Business Process Management (BPM) ist der systematische Ansatz, Geschäftsprozesse zu analysieren, zu modellieren, umzusetzen, zu überwachen und kontinuierlich zu verbessern. Im Unterschied zu einmaligen Optimierungsprojekten ist BPM eine dauerhafte Managementdisziplin.
BPM-Lebenszyklus
- Identifikation: Prozesse erfassen, kategorisieren und nach Relevanz priorisieren
- Analyse: Schwachstellen, Engpässe und Verbesserungspotenziale erkennen
- Redesign: Soll-Prozesse entwickeln und modellieren
- Implementierung: Veränderungen umsetzen, Mitarbeitende schulen und Systeme anpassen
- Monitoring: Prozessleistung messen, Kennzahlen auswerten und Anpassungsbedarf erkennen
Der Zyklus ist nicht einmalig, sondern schließt sich kontinuierlich: Monitoring führt zurück zur Analyse.
Prozessmodellierung mit BPMN
BPMN (Business Process Model and Notation) ist der internationale Standard zur grafischen Darstellung von Geschäftsprozessen.

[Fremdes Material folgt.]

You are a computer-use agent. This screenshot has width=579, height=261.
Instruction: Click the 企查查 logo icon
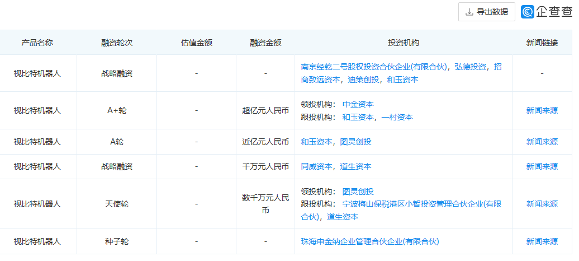coord(527,12)
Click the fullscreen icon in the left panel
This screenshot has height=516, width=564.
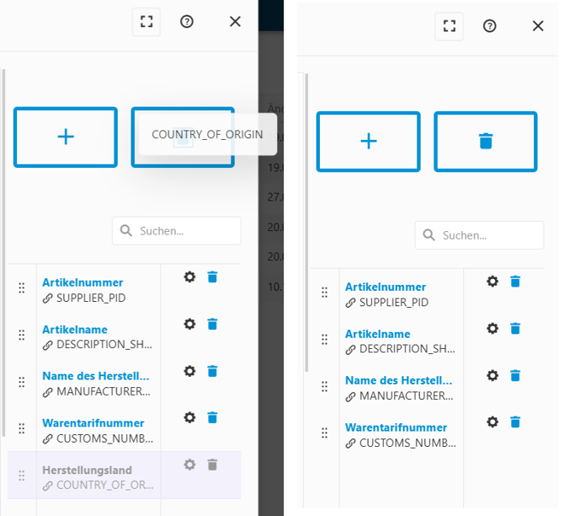(146, 22)
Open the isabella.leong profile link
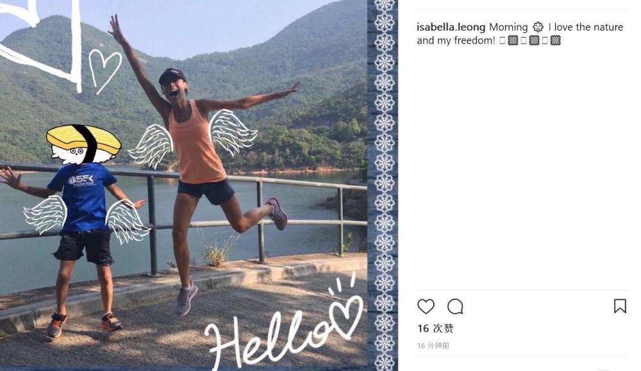This screenshot has width=641, height=371. coord(451,28)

Gut modellierte Prozesse ermöglichen Analyse, Dokumentation, Kommunikation und als nächsten Schritt die Automatisierung.
Prozessverantwortung als Schlüssel
Ohne klare Prozessverantwortung (Process Owner) bleibt BPM akademisch. Ein Process Owner trägt die Verantwortung für Leistung und Weiterentwicklung eines Prozesses – über Abteilungsgrenzen hinweg. Diese horizontale Verantwortung ist ein kultureller Bruch mit klassischen Linienstrukturen.
BPM und Digitalisierung
Digitale Transformation beginnt fast immer mit einer Prozessanalyse. Bevor ein Prozess automatisiert wird, muss er verstanden und bereinigt sein. Ein schlechter Prozess wird durch Digitalisierung nicht besser – er wird nur schneller schlecht.
Process Mining ergänzt BPM durch datenbasierte Analyse: Aus den Logdaten von IT-Systemen lässt sich rekonstruieren, wie Prozesse in der Realität ablaufen – oft abweichend vom dokumentierten Soll-Prozess.